**Description of the task:**
Can you filter the entries below, copying every line that contains the string "dimensions"? Match case exactly.

**Listing:**

************

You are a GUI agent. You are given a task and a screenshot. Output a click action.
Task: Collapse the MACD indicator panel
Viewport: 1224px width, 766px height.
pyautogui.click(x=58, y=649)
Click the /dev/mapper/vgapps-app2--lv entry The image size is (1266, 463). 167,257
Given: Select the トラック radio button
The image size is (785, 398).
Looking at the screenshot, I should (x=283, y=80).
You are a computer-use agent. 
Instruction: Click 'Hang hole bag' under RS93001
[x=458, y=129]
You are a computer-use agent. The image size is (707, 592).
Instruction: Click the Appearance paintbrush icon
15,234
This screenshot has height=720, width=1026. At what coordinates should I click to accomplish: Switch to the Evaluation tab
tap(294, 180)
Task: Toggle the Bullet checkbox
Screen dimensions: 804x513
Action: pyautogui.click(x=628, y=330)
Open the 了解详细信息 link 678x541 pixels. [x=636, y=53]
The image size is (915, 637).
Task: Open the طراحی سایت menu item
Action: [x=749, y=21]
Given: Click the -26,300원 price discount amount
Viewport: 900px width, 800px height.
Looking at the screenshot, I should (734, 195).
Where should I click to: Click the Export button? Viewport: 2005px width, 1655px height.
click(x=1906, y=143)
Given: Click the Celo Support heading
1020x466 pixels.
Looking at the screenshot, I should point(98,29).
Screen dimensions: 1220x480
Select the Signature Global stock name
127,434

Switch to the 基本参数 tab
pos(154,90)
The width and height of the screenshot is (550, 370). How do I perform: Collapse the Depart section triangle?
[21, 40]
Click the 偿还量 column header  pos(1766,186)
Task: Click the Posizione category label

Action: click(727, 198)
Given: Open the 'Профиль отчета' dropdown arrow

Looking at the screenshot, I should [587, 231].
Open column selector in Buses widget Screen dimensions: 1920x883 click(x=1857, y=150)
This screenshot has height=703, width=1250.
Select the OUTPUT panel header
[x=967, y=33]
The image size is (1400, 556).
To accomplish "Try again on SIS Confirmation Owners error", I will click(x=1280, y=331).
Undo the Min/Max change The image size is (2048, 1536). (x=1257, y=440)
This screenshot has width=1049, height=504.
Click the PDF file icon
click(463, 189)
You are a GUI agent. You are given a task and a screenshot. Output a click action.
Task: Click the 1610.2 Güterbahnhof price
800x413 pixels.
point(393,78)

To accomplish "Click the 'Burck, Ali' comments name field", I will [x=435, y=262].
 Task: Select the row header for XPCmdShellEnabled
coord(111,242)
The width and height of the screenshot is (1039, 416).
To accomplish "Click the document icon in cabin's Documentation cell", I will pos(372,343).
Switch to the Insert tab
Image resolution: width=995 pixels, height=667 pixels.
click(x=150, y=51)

************

**Full solution:**
Screen dimensions: 804x513
Screen dimensions: 1220x480
Open column selector in Buses widget Screen dimensions: 1920x883 click(x=1857, y=150)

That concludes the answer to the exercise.